The latest figures from the Ministry of Commerce show natural rubber exports grew 26 per cent during the first quarter of 2014, compared with the same period last year.
Meanwhile, overall revenue from natural rubber sales fell 28 per cent.
“Last year, rubber was selling at about $2,800 per tonne, but early this year, surprisingly, the price has dropped to as low as $1,980 per tonne,” Heng Sarath, deputy director of the General Directorate of Rubber, said, adding that prices had been on the decline since 2011.
Sarath said he could not foresee an end to the sector’s price slump, citing a slowdown in global demand for natural rubber, in particular China’s car tyre manufacturing industry.

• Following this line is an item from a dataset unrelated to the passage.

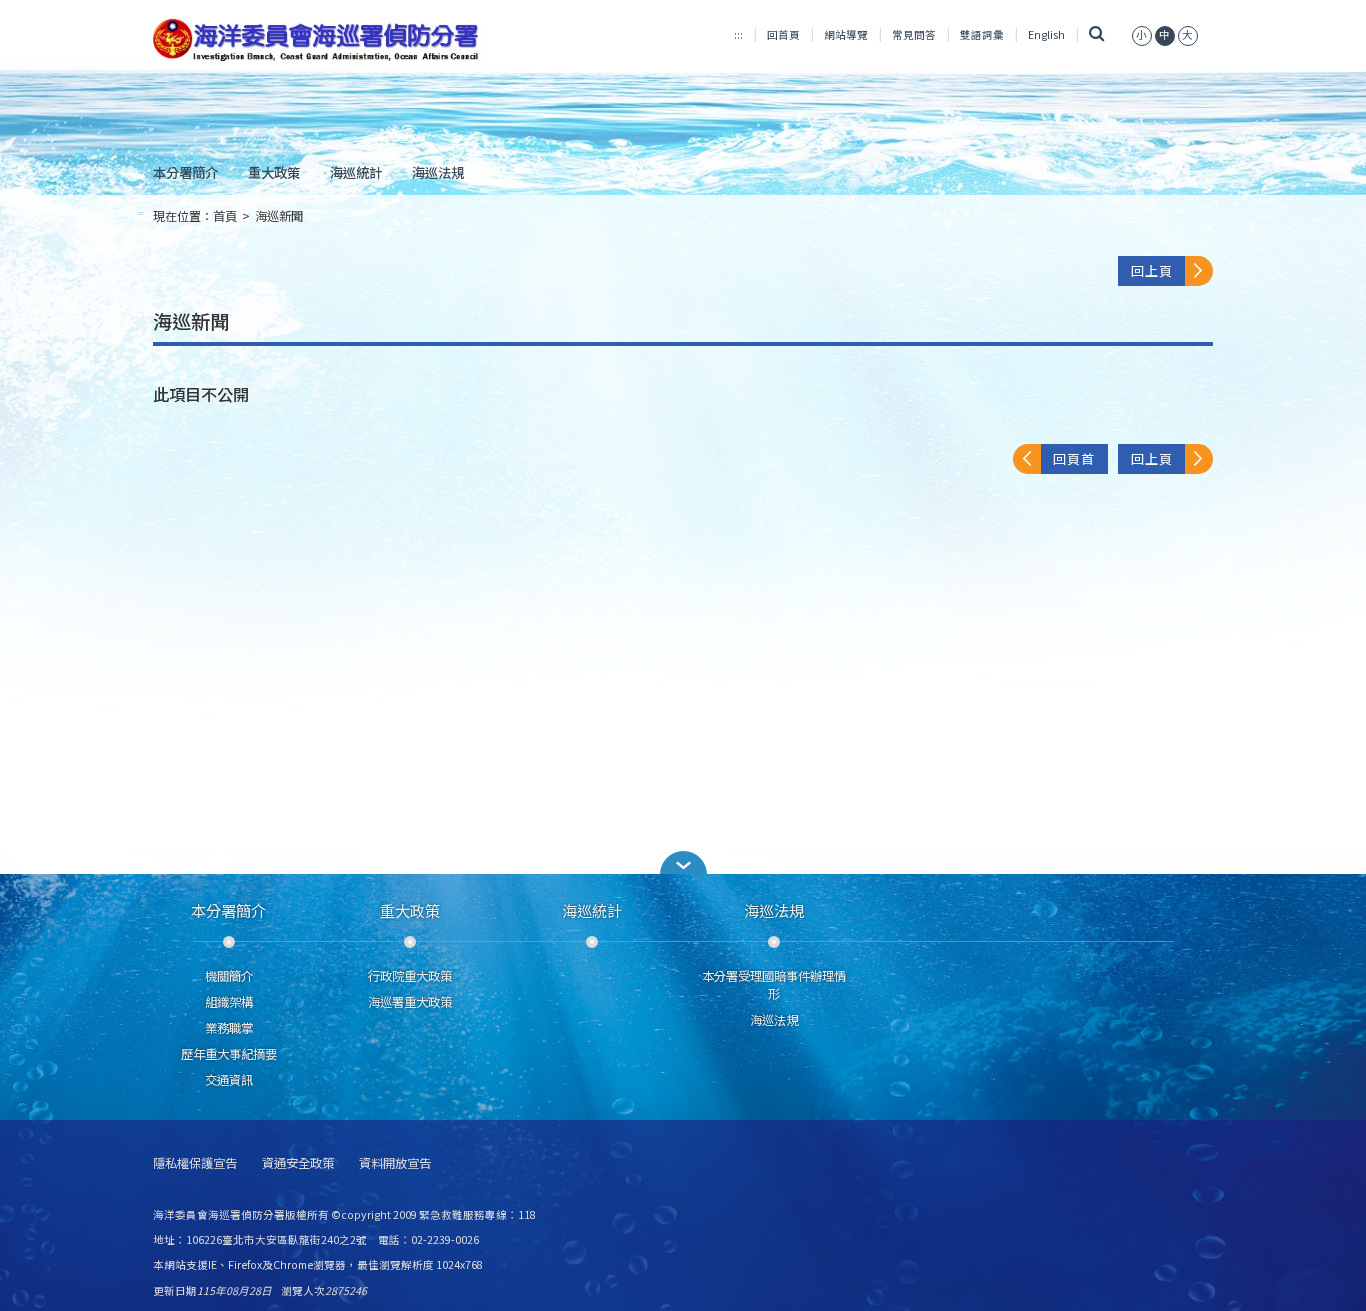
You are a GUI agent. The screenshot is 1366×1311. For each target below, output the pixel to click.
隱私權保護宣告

Srey Chanthy, an independent economist, said a lack of infrastructure meant Cambodia had little choice but to sell natural rubber straight to the market despite falling prices.
“The reason exports are increasing [despite low prices] is because Cambodia does not have processing plant or warehouse to stock the harvested rubber,” he said, while agreeing that the Kingdom’s skilled labour shortage may deter investment in such
infrastructure.
Cambodia produced 85,000 tonnes in total of raw natural rubber in 2013.
“I believe when Cambodia could produce 400,000 tonnes of nature rubber, there will be investors who will consider investing in a processing plant,” Men Sopheak, deputy director general of Chop Rubber Plantation, said in April.